Una violenza cieca, improvvisa e consumata sotto gli occhi terrorizzati di decine di passeggeri nel cuore pulsante di Milano. Intorno alle 15:30, sulla banchina della linea gialla M3 alla fermata Duomo, in direzione Comasina, si è consumato un dramma che unisce la follia della strada alle tematiche più delicate della sicurezza urbana e dei reati di genere. Un uomo di 27 anni, di origini algerine e irregolare sul territorio nazionale, ha aggredito e sfregiato al volto una ragazza di 23 anni di origini marocchine, in regola con i documenti di soggiorno, che si trovava sulla banchina in compagnia di alcuni amici.
A scatenare la brutale aggressione sarebbero stati motivi del tutto futili. Secondo le ricostruzioni degli investigatori della polizia locale, basate anche sulle testimonianze dei presenti, il ventisettenne si sarebbe rivolto alla giovane chiedendole con aggressività: «Che cos’hai da guardare?». Nonostante i tentativi della ragazza di negare e smorzare i toni, l’uomo ha urlato una frase che ora è al vaglio degli inquirenti: «Che cos’hai da guardare? Sono uomo e sono musulmano». Subito dopo, l’attacco violento che ha lasciato la vittima con profonde ferite al viso.
Mentre sulla banchina si scatenava il panico e i testimoni lanciavano l’allarme, l’aggressore ha tentato la fuga verso l’esterno della stazione. È scattato così un rapido inseguimento da parte degli agenti della polizia locale, che sono riusciti a intercettarlo e bloccarlo poco distante, tra via Torino e via Falcone, non senza difficoltà, dato che il giovane ha opposto resistenza. Nel frattempo, i soccorritori del 118 hanno prestato le prime cure alla ventitreenne, trasportata d’urgenza in codice giallo al Policlinico di Milano.

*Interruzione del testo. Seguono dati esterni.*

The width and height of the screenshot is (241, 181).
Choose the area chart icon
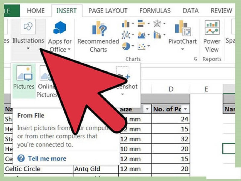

L’aspetto più inquietante della vicenda risiede nel passato prossimo dell’aggressore. Solo la notte precedente, infatti, il ventisettenne era stato arrestato dalle forze dell’ordine con l’accusa di furto e danneggiamento di alcune auto in sosta. Dopo la convalida dell’arresto da parte del giudice, l’uomo era stato rimesso in libertà. Da quel momento avrebbe iniziato a vagare senza meta per le vie della città, fino a raggiungere la stazione di piazza Duomo, dove ha incrociato la sua vittima poche ore dopo il rilascio.
Ora la posizione del cittadino algerino è estremamente grave. Su disposizione della coordinatrice delle indagini, la pm di turno Simona Ferraiuolo, l’uomo è tornato in cella in stato di arresto in flagranza. L’ipotesi di reato principale contestata è quella di “deformazione dell’aspetto della persona mediante lesioni permanenti al viso”, un reato introdotto dal Codice Rosso che prevede pene severe, comprese tra gli 8 e i 14 anni di reclusione. A questa si aggiungono le accuse di lesioni aggravate e resistenza a pubblico ufficiale.
La Procura di Milano e la polizia locale stanno inoltre valutando la possibilità di applicare la recente aggravante legata ai reati commessi come atto di odio, discriminazione o prevaricazione e controllo di genere, mossa proprio dalle parole pronunciate dall’aggressore prima di colpire. Nelle prossime ore la richiesta di convalida del fermo e della custodia cautelare in carcere sarà presentata al giudice per le indagini preliminari, mentre la città si interroga nuovamente sul tema delle espulsioni non eseguite e della gestione dei soggetti socialmente pericolosi.